Et ce n’était pas fini. Dans leurs discours de rentrée, Maire et Séguy admirent que le plan Barre était du point de vue du patronat un certain succès, puisqu’il avait abouti à une baisse de 3 % du pouvoir d’achat et à une augmentation de 17 % du chômage. Mais ils ne s’interrogèrent pas sur leur part de responsabilité dans ce « succès ». Au contraire, confrontés à la rupture du PC et du PS, les centrales syndicales emboîtèrent le pas à la division, la CGT soutenant ouvertement le PC et la CFDT plus discrètement le PS. Au lieu de relancer l’unité par le débat à la base, par des réunions intersyndicales sur leurs plates-formes respectives publiées à la rentrée, elles campèrent chacune sur ces positions. Au lieu de favoriser l’expression des travailleurs sur les points en litige, elles laissèrent l’avant-scène à la polémique des partis pendant tous les mois d’automne.

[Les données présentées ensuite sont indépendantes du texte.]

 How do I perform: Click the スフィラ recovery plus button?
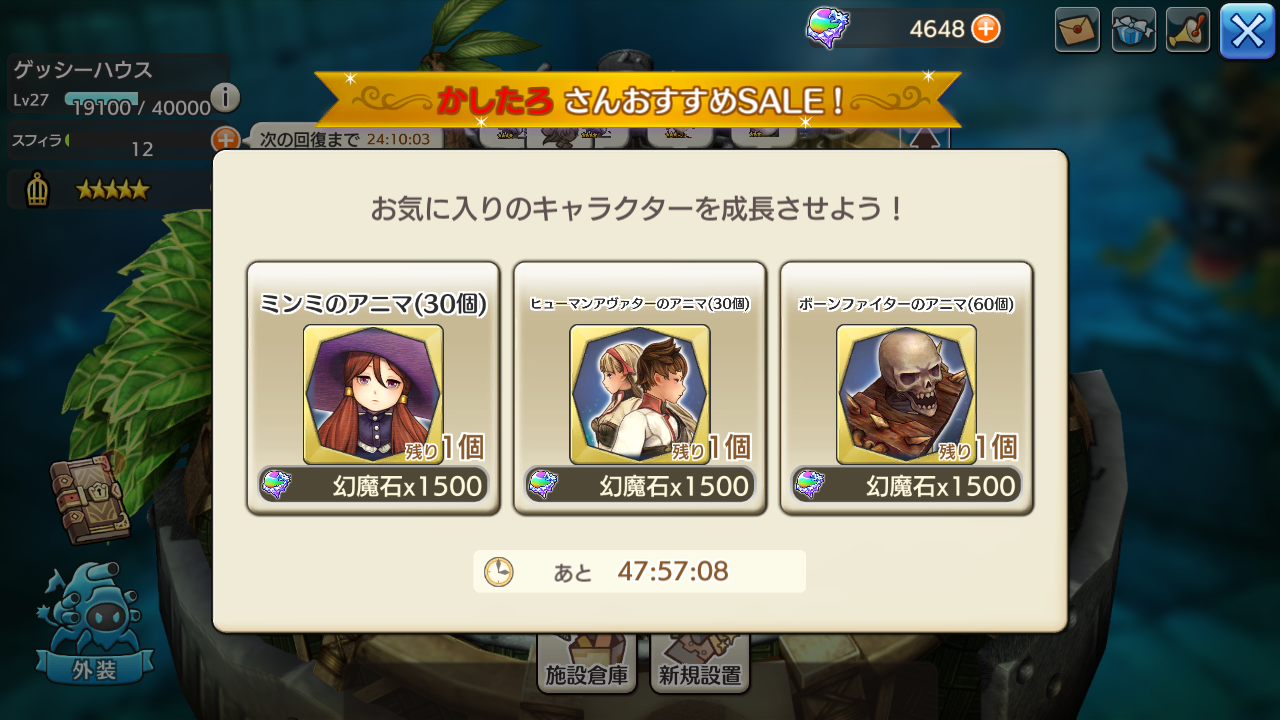coord(222,140)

Résultat, la grève et les manifestations du 1er décembre marquèrent encore un recul par rapport au 7 octobre et au 24 mai. En pleine discussion sur le smic, la revendication sur ce point n’était pas chiffrée dans l’appel pour le 1er décembre. Une journée sans plates-formes discutées à l’avance, pratiquement sans cortèges intersyndicaux d’entreprise, où les manifestants CFDT et CGT se regardaient en chiens de faïence, tous désorientés pour les seconds de ne plus pouvoir crier la « seule solution » du Programme commun.

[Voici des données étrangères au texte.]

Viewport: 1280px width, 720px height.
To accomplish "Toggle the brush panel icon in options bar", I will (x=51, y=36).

À quatre mois des élections, l’absence des partis politiques, pourtant présents le 7 octobre et le 24 mai, montrait déjà le poids de la division et l’impasse de l’initiative. Il ne s’agissait pas d’une mobilisation revendicative résolue sur des objectifs chiffrés et une plate-forme précise… mais il ne s’agissait plus d’une démonstration de force politique préélectorale. Jean Dréan, membre de l’Union des syndicats CGT de la région parisienne déclarait avec embarras au comité général de l’UD-CGT du Val-de-Marne : « Les partis politiques viennent en général dans les groupes de tête. Eh bien, cette fois, nous avons décidé ensemble de leur faire savoir qu’il n’est pas utile qu’ils viennent. Vous comprenez bien pourquoi, pas besoin de vous faire un dessin. Nous voulons garder un caractère syndical à cette manifestation… »
3. Le Programme commun portait en germe la division
Quand nous disons que la division vient de loin, nous voulons dire qu’elle plonge ses racines dans la nature même du Programme commun, dans la façon dont il fut élaboré, dans le fait qu’il a servi de prétexte à détourner les travailleurs de la mobilisation immédiate au profit de chimères électorales.
Ne prenons que l’exemple de ce qui s’est passé au lendemain des municipales. Nous disions qu’il fallait créer les conditions de la mobilisation contre le plan Barre sans attendre. Certains peuvent objecter que les conditions n’étaient pas mûres, que le patronat et le gouvernement n’auraient pas cédé… Il peut y avoir sur ce point des divergences d’analyse, encore qu’il soit difficile d’apprécier exactement ce qui était possible quand on n’a rien tenté. Mais une chose en tout cas est sûre : qu’elle ait abouti ou non à une victoire immédiate, la mobilisation contre le plan Barre aurait créé de toutes autres conditions de débat dans le mouvement ouvrier et préparé l’intervention des travailleurs eux-mêmes dans la polémique PC-PS.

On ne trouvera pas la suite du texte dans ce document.